[GIS] R error fortifying dataframe from shapefile

coordinate systemgdalggplot2rshapefile

From a set of 420 files (monthly) containing three columns (longitude, latitude, cluster) I have extracted shapefiles defined by cluster value. To do this I have read some posts in StackOverflow and Gis.Stackechange and used this R code

Then I have tried to use this code to plot shapefiles in monthly panels with this code but had received an error message from one of the shapefiles in the fortify step

      datoshp <- readOGR(dsn=".", layer=shpname[cluster])

      #fortify for ggplot mapping
      datoshp@data$id <- rownames(datoshp@data)
      datoshp.f <- fortify(datoshp, region = "id")

Full R code available here

The code has run fine for a number of files but it has crashed when reading the shapefile corresponding to cluster 4 in January 1993 with this error code in the fortify step

datoshp.f <- fortify(datoshp, region = "id") Error: TopologyException:
Input geom 0 is invalid: Hole lies outside shell at or near point 11
35 at 11 35

I have found some info in other posts about problems with intersecting shapefiles and projections. But as the first set of shapefiles have run fine, I assume there is no problem with projection (maybe I'm wrong) as they were created from the same code.

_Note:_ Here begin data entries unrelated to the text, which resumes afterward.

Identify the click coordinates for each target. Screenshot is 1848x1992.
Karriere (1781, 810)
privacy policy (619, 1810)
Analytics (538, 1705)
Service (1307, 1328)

Original lon-lat data and the shapefiles can be found in a Dropbox folder at https://www.dropbox.com/sh/e95gjjxu2563zvy/AADDypr810i0p1W2S8xpre1Za?dl=0

These are my first attempts with R and spatial data so I am not an expert about shapefiles or projections.

Best Answer

Your question boils down to getting this error with your fourth shapefile:

> library(raster); library(sp); library(rgdal)
> s4 = shapefile("SST-shape-199301-4.shp")
> s4$id = rownames(s4@data)
> f4 = fortify(s4, region="id")
Error: TopologyException: Input geom 0 is invalid: Hole lies outside shell at or near point 11 35 at 11 35

Interestingly you don't get it when you fortify without regions, even though its only one region:

> f4 = fortify(s4)
Regions defined for each Polygons
>

By plotting s4 and looking at coordinate 11 35 we can see something:

> plot(s4, col="red")
> points(11,35, cex=4)

enter image description here

Holes in polygons are okay, but they can cause problems if they go the wrong way round or if the hole is caused by the polygon looping itself. There's also something odd here:

enter image description here

which could be a number of things.

One way of fixing these kinds of errors in R is to use a zero-width buffer using gBuffer from the rgeos package.

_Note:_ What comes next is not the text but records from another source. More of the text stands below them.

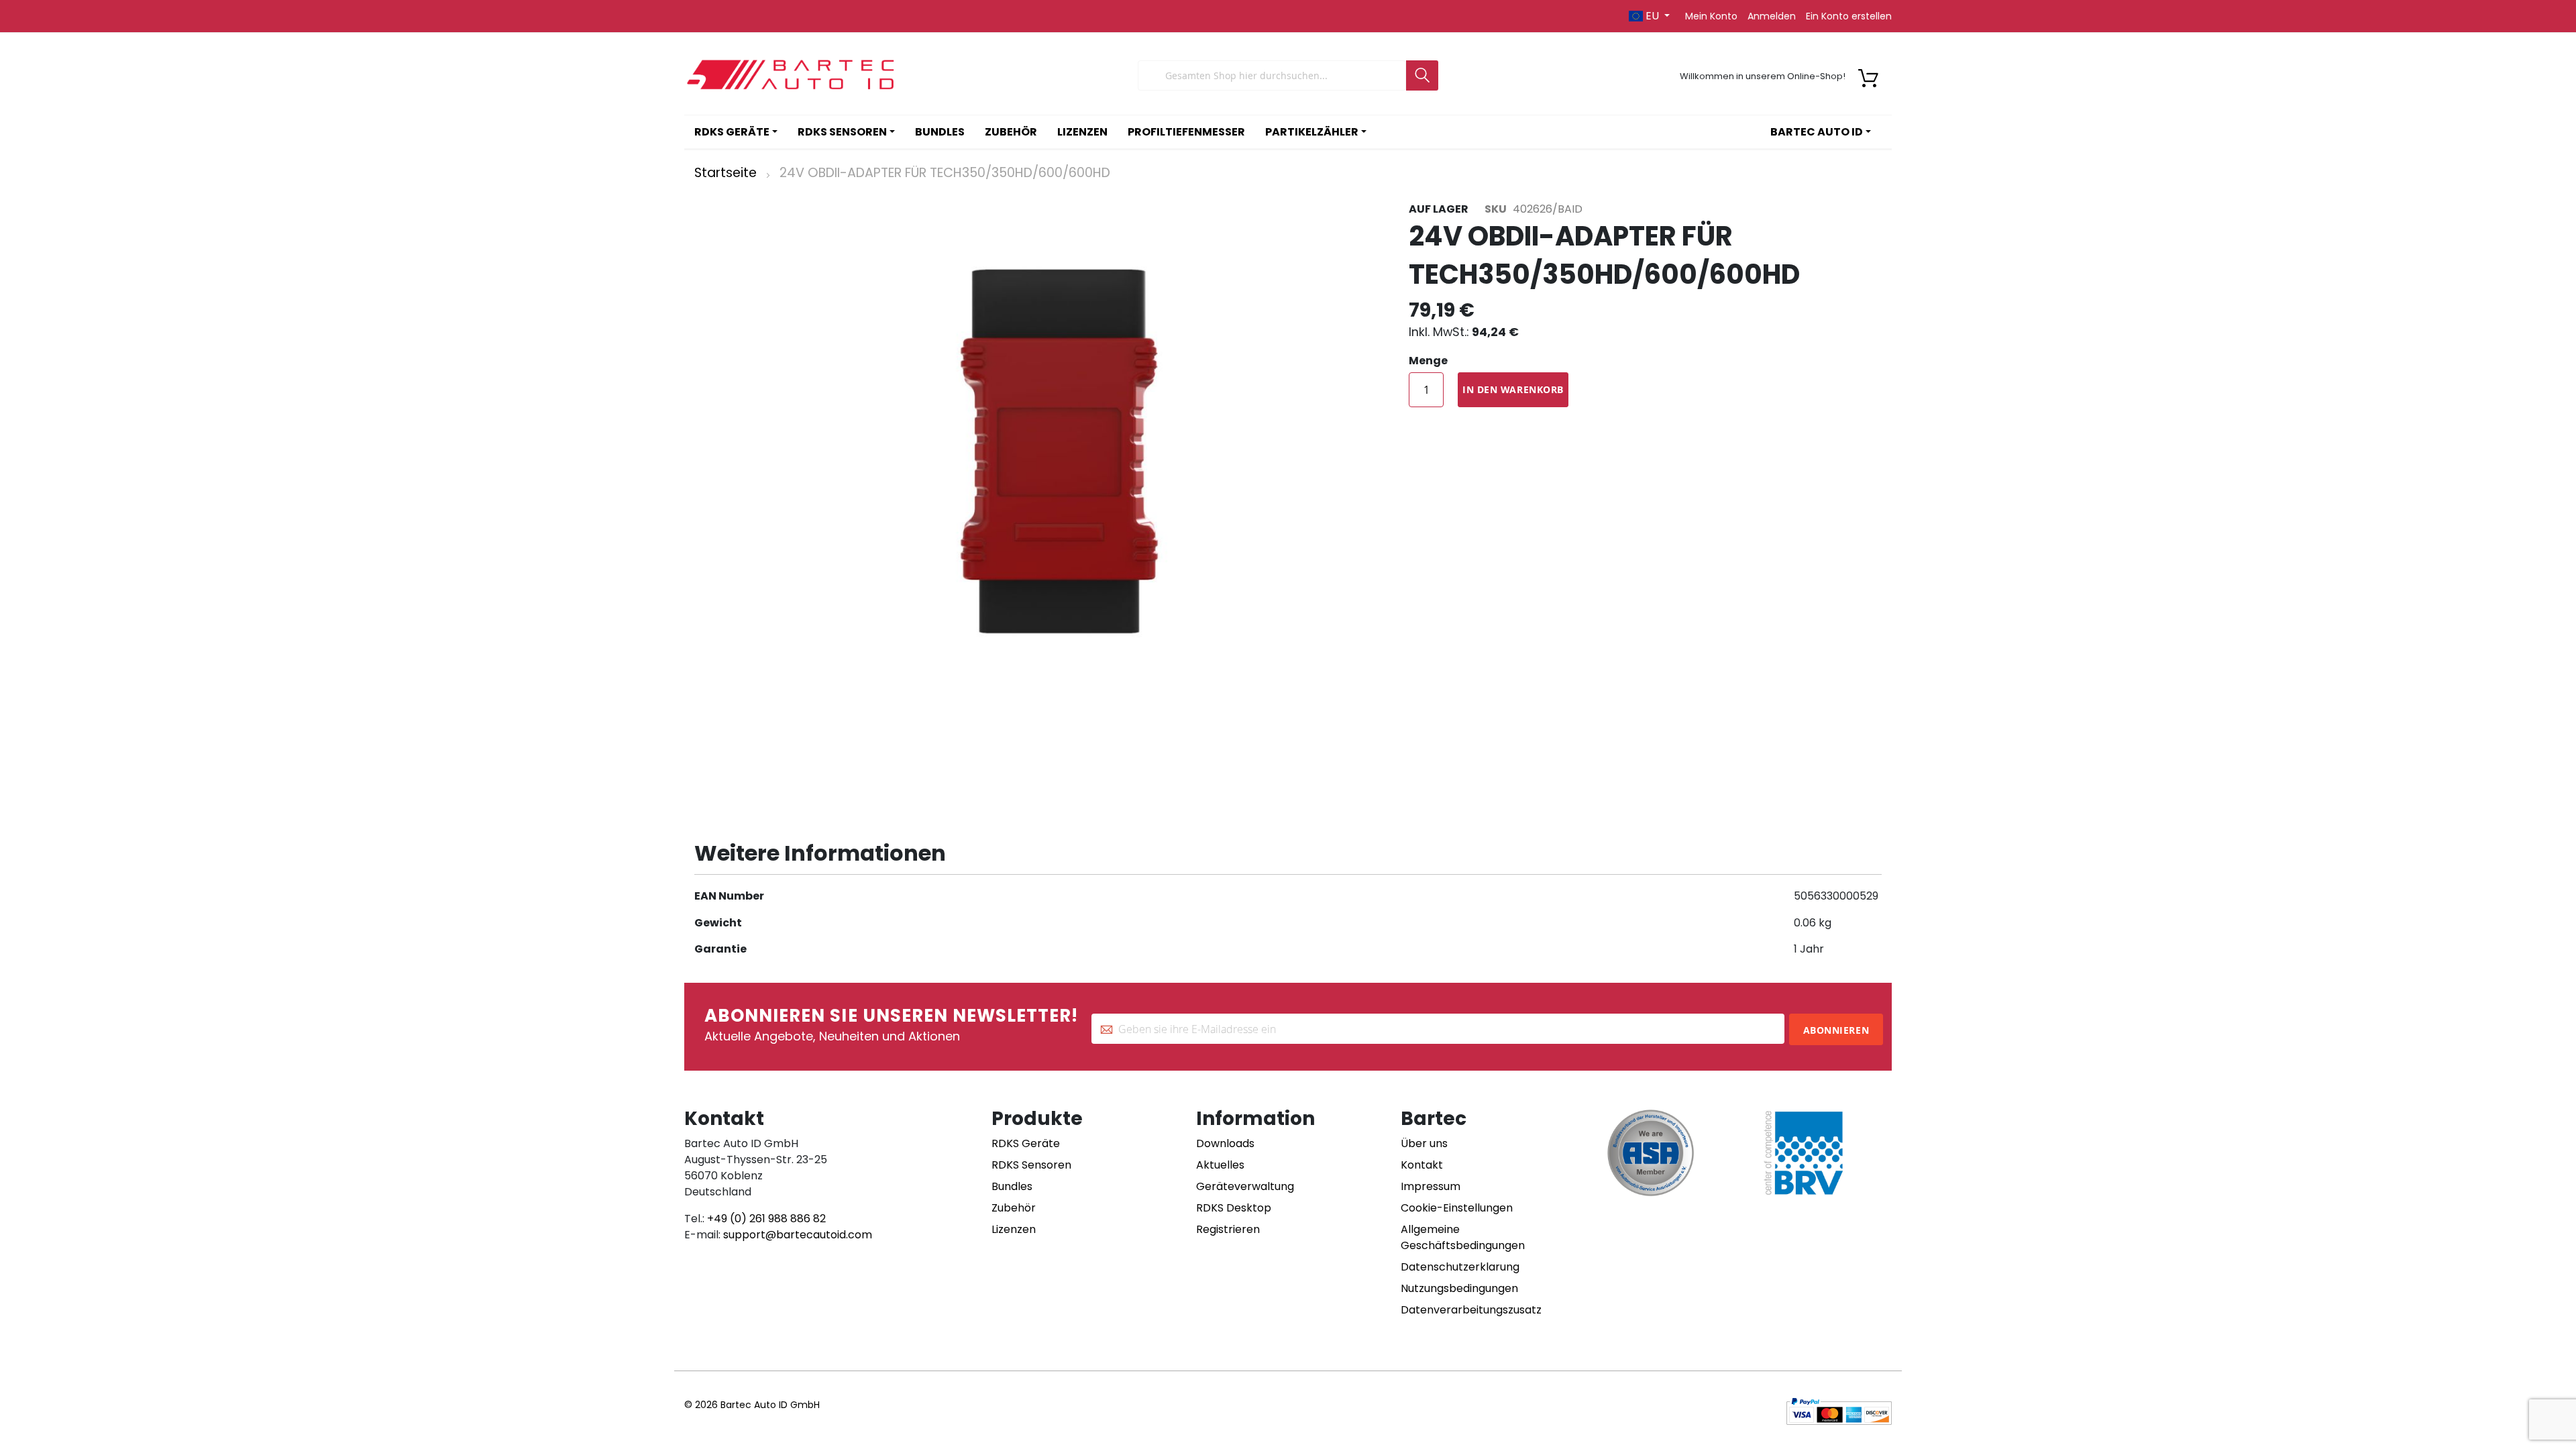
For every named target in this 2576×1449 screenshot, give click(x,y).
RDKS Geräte (1025, 1143)
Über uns (1424, 1143)
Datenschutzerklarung (1460, 1267)
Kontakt (1422, 1165)
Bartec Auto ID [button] (1816, 132)
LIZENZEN (1082, 132)
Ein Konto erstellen (1849, 16)
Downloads (1225, 1143)
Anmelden (1772, 16)
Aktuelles (1220, 1165)
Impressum (1430, 1186)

> s4b = rgeos::gBuffer(s4, width=0)
Warning message:
In rgeos::gBuffer(s4, width = 0) :
  Spatial object is not projected; GEOS expects planar coordinates

> s4b$id = s4$id
> s4b$id
[1] 0
Levels: 0
> f4b = fortify(s4b, region="id")
> 

Ignore the warning message (which you might not get if you set the projection correctly) and you've now got something that fortifies without error.

If you plot(s4b, col="red") you'll notice that the second of the above anomalies has gone, but the first one (the hole) is still there.

The real solution of course if to find out why you got invalid geometries in the first place!